Coming from academia, what are lessons-learned that you try to impress upon rising land specialists or where are you guiding them to focus?
Because I have been a professor within a Geomatics program most of my career, I have taught courses to undergraduates who were moving towards a career in land surveying. In these courses I have tried to expose students to more of an international perspective, illustrating different approaches to surveying and registering land. In my graduate courses, which typically involve students from various disciplines and different geographic focus areas, I have tried to get away from the thinking that all you need to do is to transfer a land administration system that works in western countries. Instead, I have encouraged students to first understand the underlying land tenure system before designing solutions to land tenure issues.
In this context, I continue to be surprised by how many students and professionals still look to private, individual tenure as the solution to all tenure ills. After all the work by Nobelist Elinor Ostrom and her colleagues on common pool resources, you would hope that the “tragedy of the commons” paradigm would have lost credibility. I have tried throughout my career to get away from such paradigms that make sweeping claims.

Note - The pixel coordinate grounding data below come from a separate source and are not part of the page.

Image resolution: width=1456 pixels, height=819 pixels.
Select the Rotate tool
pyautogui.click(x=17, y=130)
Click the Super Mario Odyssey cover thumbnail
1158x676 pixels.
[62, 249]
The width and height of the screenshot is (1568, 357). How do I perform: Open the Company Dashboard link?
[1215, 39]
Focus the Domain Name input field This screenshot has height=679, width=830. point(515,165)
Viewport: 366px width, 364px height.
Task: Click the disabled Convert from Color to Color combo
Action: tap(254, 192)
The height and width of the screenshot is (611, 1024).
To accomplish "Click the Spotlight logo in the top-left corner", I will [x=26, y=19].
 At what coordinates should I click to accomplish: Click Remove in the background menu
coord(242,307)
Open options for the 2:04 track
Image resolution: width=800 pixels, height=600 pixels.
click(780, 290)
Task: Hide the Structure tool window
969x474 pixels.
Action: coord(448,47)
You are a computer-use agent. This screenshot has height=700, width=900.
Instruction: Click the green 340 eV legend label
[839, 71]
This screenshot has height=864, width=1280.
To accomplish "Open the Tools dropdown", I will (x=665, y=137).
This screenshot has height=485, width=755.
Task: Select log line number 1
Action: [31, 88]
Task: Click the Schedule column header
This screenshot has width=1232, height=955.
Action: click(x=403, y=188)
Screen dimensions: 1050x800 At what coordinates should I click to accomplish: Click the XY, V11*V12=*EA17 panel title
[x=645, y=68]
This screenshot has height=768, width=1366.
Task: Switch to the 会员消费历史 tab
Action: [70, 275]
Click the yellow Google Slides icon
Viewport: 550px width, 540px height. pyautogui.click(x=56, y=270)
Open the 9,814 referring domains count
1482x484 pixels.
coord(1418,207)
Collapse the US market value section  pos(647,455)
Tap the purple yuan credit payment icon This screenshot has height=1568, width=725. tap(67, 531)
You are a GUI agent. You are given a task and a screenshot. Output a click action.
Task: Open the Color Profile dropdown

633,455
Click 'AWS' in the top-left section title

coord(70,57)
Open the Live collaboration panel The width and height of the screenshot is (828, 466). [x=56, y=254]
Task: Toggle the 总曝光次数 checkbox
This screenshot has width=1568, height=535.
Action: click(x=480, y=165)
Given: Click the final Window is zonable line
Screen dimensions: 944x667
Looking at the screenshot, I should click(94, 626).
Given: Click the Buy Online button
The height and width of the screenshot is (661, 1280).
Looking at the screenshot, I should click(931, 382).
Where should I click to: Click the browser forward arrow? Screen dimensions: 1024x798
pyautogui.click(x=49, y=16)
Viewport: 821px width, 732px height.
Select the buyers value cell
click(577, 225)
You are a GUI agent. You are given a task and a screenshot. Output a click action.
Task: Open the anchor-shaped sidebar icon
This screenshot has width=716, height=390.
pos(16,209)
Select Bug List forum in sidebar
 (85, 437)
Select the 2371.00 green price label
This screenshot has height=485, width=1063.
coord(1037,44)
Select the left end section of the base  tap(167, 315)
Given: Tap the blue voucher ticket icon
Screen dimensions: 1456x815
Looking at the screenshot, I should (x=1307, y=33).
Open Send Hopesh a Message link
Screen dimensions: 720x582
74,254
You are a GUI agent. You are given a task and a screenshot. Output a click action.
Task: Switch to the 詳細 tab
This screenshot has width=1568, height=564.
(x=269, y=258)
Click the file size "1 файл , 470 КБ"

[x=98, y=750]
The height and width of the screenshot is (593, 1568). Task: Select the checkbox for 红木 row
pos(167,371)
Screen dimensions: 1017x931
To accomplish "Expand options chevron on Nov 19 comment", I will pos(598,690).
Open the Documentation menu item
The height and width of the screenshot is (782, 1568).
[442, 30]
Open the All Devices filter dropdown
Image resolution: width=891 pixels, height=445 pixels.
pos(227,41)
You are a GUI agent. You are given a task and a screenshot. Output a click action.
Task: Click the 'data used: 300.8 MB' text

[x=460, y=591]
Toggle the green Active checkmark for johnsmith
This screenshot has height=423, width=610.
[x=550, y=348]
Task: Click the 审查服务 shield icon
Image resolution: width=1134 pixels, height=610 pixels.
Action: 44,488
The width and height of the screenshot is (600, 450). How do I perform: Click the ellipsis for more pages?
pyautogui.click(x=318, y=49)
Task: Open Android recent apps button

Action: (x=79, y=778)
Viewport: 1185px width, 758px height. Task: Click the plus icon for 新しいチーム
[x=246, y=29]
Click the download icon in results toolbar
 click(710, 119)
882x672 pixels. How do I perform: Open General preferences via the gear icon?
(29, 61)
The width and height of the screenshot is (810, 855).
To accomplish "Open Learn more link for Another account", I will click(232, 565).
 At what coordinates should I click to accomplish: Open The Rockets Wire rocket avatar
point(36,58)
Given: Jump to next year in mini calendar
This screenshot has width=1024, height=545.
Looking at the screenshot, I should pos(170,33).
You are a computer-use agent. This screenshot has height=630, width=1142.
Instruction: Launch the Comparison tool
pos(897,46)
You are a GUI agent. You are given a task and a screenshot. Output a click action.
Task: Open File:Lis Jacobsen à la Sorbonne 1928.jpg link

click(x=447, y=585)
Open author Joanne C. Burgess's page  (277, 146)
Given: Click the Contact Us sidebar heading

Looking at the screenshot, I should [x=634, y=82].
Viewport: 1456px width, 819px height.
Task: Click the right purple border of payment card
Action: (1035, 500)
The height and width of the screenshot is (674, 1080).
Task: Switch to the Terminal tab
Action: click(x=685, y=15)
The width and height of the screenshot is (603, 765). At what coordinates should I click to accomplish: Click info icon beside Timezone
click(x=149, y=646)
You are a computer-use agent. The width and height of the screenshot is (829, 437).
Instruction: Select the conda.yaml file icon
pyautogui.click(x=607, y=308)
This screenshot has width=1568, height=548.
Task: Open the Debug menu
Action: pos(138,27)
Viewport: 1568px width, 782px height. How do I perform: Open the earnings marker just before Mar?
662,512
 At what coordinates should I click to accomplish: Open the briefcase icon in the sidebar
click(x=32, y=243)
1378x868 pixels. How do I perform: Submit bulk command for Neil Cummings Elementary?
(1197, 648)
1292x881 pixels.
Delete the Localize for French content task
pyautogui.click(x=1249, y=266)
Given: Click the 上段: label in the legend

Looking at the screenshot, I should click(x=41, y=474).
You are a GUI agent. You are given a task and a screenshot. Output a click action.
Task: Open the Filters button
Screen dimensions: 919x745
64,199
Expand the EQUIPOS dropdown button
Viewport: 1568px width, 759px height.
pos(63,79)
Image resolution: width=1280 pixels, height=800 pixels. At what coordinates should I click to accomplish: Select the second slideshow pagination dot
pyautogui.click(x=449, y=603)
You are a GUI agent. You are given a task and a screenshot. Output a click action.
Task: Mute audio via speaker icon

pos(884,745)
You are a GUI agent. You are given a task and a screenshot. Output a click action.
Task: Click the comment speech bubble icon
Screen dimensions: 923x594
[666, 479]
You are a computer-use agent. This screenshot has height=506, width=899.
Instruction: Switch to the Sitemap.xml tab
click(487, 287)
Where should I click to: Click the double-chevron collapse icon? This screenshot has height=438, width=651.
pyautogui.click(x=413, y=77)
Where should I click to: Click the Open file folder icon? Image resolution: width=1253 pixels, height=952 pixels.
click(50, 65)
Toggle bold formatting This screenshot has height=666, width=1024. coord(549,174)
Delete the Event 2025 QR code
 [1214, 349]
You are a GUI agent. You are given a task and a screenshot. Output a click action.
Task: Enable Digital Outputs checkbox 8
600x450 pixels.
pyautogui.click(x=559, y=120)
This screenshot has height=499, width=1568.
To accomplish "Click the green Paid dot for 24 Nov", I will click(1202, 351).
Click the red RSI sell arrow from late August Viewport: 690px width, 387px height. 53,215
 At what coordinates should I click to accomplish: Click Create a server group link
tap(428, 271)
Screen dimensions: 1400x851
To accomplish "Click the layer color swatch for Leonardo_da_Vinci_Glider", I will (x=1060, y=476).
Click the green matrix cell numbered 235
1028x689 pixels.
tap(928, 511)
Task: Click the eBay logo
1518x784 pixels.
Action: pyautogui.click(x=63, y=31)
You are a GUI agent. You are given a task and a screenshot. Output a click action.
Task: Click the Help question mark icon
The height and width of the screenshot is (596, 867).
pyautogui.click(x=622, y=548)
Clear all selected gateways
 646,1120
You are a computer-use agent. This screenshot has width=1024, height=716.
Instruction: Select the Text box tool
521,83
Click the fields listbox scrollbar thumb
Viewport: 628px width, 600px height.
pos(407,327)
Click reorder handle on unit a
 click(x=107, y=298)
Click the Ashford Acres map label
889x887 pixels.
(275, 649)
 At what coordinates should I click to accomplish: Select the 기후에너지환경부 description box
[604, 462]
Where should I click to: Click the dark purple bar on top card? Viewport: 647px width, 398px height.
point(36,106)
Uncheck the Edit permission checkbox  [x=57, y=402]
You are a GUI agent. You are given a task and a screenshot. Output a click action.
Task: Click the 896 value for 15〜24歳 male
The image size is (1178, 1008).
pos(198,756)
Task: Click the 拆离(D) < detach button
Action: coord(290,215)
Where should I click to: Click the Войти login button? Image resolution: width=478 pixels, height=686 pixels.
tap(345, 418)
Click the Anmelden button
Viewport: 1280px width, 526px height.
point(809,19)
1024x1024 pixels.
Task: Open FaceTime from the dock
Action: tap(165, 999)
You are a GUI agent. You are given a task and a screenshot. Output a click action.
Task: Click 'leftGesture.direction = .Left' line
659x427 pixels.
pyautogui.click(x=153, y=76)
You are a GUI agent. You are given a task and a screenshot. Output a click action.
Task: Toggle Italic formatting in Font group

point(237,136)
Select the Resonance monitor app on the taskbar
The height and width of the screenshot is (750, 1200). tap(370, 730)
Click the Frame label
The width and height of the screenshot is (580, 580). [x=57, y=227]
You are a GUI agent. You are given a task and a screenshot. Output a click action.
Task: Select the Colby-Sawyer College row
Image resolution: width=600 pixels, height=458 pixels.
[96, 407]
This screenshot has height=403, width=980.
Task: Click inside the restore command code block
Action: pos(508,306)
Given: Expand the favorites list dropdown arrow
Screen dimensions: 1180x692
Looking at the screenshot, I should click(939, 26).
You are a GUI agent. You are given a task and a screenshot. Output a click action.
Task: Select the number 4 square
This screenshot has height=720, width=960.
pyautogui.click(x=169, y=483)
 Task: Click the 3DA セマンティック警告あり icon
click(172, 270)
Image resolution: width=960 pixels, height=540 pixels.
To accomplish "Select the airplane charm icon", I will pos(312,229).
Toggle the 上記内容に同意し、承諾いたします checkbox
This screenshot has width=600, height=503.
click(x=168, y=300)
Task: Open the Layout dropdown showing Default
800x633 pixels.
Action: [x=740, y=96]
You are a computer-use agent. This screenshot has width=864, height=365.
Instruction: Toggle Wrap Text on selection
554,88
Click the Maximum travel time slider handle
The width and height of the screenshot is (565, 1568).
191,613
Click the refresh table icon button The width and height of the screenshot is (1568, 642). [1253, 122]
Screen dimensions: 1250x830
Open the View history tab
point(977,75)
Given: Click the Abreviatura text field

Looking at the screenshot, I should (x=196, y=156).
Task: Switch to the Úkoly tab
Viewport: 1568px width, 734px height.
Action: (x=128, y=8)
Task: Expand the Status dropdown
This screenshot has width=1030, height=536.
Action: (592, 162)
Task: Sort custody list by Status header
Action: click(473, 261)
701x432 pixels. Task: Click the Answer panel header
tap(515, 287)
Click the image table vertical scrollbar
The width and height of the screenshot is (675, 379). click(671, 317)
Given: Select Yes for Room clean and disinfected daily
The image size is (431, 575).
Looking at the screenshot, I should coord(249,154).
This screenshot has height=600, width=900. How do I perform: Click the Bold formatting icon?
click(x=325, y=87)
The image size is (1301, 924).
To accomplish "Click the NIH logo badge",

In your work, can you see any connections between the plight of black-owned/occupied land in post-colonial-commonwealth countries in Africa and black-owned land in the USA?
Almost all my land tenure work has been done in developing countries, so I cannot claim to be an expert on black-owned land in the USA. However, there are some common factors, such as being pushed off the land that they historically occupied to give way to white-owned farms. In the Caribbean there is a form of tenure called family lands, where generations ago, a family member had acquired title to a piece of land. Since that time, the land has passed on intestate to several subsequent generations of the family. Today, the land is still formally in the original titleholder’s name, but now all of the living heirs of that person have a claim to that piece of land. I do not need to point out that this results in tenure insecurity, especially when the land is valuable.
In the part of Florida where I live, a number of African Americans have a similar situation known as “heir’s property”. Because of the unwritten nature of intestate succession, and the number of family members that can claim the land, family land and heir’s property present a significant challenge to the new generation of land tenure specialists.
What is the next frontier in the land tenure sector? Where should donors be targeting their development resources today?
I would like to say something pithy like ‘space’ or ‘mars’, but I think we are still battling with existing frontiers. When I started my PhD at University of Wisconsin, I was interested in urban land tenure, driven mainly by the informal settlements I had observed around the South African city I had lived in. Given the continued rural to urban migration and an inability to accommodate this influx, I still see this as a crucial area for land tenure.
Indigenous tenure also persists as a top priority especially where this overlaps with valuable natural resources like forests.
Women, as I commented earlier, are still not being treated equally. This is particularly important where, as in certain parts of Africa, agriculture is primarily done by women.
Finally, I think we need a new generation of land tenure specialists with the passion shared by the scholars and practitioners who passed through the LTC. I believe this to be an important role now being filled by Global Land Alliance.